Edit: just read through it.  Good article overview for turning in general, with some specific mention of pen turners.


----------



## kovalcik (Sep 24, 2013)

Nice overview Dan.  I just wanted to add the new Jet 1015 lathes to your list. They are built on the 1221 model and my guess is they will replace the 1014 like the 1221 replaced the 1220.  Maybe there will be some clearance sales on the 1014's for those looking for a deal.

Note: I am in no way affiliated with Jet.  I own a 1220 and a 1642 and like them a lot.


----------



## Dan Masshardt (Sep 24, 2013)

kovalcik said:


> Nice overview Dan.  I just wanted to add the new Jet 1015 lathes to your list. They are built on the 1221 model and my guess is they will replace the 1014 like the 1221 replaced the 1220.  Maybe there will be some clearance sales on the 1014's for those looking for a deal.  Note: I am in no way affiliated with Jet.  I own a 1220 and a 1642 and like them a lot.


. 

Yup. I actually just noticed the new ones last night and mentioned them in a casual conversation thread.  

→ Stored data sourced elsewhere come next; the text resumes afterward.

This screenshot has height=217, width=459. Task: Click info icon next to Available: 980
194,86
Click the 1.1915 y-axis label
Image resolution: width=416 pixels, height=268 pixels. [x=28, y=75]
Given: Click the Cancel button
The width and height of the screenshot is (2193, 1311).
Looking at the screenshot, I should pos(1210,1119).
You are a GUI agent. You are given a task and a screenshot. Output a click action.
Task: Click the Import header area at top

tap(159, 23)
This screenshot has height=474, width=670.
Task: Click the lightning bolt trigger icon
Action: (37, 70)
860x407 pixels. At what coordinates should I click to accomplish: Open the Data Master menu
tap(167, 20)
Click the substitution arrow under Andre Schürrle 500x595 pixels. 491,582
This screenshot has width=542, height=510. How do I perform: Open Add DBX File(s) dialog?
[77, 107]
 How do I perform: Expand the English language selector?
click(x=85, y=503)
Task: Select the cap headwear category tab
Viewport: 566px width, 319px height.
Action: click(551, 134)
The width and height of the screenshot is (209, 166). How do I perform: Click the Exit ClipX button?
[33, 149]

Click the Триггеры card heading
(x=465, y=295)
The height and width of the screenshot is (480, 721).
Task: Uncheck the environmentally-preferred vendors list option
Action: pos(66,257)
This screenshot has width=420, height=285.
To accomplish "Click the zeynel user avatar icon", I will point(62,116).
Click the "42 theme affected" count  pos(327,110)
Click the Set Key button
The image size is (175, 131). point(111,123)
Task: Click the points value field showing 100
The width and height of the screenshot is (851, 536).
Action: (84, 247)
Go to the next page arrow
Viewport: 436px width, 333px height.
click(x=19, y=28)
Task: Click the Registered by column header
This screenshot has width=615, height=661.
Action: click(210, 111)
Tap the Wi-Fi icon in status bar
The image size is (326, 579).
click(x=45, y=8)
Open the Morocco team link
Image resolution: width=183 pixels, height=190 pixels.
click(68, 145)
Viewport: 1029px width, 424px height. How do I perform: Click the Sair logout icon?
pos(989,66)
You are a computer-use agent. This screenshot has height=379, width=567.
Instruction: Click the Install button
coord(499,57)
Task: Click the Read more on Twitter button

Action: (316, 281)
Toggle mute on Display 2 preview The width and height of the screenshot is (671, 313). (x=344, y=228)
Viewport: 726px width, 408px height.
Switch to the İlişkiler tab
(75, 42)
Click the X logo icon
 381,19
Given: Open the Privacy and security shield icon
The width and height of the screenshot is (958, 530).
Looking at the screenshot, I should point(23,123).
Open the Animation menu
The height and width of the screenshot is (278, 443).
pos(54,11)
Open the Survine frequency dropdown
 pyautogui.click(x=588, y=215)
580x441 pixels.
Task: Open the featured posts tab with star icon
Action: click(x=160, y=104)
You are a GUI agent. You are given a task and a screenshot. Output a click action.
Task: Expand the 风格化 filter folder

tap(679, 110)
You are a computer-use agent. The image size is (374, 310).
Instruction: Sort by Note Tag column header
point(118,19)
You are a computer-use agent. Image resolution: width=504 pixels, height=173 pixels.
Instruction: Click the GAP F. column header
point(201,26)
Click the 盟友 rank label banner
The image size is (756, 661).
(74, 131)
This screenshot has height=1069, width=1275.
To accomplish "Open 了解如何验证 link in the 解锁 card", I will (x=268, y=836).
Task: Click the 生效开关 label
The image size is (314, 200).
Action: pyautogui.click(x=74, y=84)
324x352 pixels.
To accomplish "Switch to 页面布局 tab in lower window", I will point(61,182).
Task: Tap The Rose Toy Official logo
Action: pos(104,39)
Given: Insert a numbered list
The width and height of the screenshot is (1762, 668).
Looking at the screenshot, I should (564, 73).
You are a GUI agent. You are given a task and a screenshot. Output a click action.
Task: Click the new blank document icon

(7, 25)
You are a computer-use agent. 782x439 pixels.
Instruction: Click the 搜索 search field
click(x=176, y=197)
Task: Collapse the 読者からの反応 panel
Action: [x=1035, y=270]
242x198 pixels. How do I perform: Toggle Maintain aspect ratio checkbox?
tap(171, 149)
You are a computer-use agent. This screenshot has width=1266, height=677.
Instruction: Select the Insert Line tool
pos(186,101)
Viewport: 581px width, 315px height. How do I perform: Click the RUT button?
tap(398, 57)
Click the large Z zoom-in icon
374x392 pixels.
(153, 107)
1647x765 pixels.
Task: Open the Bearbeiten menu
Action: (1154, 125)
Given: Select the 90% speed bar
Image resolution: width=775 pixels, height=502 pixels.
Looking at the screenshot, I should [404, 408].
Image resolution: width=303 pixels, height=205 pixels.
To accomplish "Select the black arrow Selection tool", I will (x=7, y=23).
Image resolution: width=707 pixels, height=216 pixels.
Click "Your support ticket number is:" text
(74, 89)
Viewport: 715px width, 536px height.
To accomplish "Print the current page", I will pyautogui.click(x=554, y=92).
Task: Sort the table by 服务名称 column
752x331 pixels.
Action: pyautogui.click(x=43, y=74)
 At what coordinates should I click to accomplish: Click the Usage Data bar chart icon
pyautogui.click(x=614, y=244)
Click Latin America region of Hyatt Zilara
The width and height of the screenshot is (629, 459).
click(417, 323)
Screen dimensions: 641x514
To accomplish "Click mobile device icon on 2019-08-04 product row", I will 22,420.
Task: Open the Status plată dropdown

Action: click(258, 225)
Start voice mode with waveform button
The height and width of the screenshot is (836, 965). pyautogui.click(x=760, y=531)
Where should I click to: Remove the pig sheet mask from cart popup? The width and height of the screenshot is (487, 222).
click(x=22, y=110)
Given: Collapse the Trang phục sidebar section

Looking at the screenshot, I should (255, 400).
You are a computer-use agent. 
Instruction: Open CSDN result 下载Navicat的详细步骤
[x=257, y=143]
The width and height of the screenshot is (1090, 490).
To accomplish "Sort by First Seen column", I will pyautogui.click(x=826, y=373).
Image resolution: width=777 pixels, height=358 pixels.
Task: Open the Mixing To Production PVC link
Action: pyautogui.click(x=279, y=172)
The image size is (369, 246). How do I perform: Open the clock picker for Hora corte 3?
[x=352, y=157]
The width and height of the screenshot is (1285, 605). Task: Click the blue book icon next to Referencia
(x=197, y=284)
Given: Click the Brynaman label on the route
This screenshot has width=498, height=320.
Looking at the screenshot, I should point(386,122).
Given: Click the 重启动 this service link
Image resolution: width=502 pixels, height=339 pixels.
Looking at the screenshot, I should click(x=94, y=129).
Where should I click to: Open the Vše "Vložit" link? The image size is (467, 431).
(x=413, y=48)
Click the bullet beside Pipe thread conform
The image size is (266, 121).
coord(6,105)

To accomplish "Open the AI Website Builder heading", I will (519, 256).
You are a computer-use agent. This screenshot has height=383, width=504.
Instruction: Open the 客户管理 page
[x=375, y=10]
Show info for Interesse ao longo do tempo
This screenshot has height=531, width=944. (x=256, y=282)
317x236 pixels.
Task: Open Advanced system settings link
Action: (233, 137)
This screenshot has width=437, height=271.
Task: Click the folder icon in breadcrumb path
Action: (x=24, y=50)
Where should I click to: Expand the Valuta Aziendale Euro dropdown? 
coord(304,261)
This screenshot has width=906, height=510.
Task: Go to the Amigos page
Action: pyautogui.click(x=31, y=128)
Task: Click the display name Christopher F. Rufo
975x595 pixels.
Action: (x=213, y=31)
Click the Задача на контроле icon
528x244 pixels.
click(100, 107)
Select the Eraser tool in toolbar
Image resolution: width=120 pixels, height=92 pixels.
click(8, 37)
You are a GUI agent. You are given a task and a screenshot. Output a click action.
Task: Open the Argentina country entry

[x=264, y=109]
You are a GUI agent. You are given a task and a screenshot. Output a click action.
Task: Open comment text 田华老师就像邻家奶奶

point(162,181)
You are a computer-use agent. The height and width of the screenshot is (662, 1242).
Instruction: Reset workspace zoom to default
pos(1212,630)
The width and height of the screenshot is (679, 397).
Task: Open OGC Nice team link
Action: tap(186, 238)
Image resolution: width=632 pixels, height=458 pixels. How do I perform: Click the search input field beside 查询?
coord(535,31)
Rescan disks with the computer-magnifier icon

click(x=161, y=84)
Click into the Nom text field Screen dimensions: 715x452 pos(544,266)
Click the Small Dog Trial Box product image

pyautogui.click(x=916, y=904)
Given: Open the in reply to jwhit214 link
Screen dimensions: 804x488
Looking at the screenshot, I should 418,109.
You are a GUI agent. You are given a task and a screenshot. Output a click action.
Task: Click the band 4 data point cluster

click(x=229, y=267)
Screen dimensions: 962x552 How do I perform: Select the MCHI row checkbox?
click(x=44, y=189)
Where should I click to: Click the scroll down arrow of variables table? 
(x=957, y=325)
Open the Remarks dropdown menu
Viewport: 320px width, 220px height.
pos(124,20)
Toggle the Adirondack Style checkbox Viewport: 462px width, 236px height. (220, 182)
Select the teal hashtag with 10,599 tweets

I'll bet they change the design of the next size up from the 1221 also.


----------



## Wildman (Sep 24, 2013)

Two versions of Jet 1015, looks like makes belt changing a lot easier. 

JET Tools | 1015 Mini Lathe | 1015 Variable Speed Mini Lathe

Do not like the price, with shipping & sales tax looking about $542 or $642.  Folks may want to wait for a sale or check with amazon.com and free shipping.

Jet JWL-1015 Lathe and Accessories


----------



## walshjp17 (Sep 24, 2013)

For a few hundred more, the Jet 1221 seems to be a more economical buy.


----------



## Dan Masshardt (Sep 24, 2013)

walshjp17 said:


> For a few hundred more, the Jet 1221 seems to be a more economical buy.



I thought so enough to buy it.  I wanted to be able to turn all sorts of things, so for me to does the extra money (after saving up) was worth it.


----------



## Jim Burr (Sep 24, 2013)

Thanks for doing this Dan!!! You get the Hero of the Week award! I know newbs get mad when we say "check the library" but after you answer the same questions 15 dozen times...just sayin'.


----------



## Donnie Kennedy (Sep 24, 2013)

My advise... buy the best and the biggest name brand lathe that you can afford and have the facility to operate it within given the specifications of that machine. 1"X8" spindle and MT tapers would be requirements for me and I'd consider what power sources I have available to insure enough voltage for the motor on whatever lathes made my short list.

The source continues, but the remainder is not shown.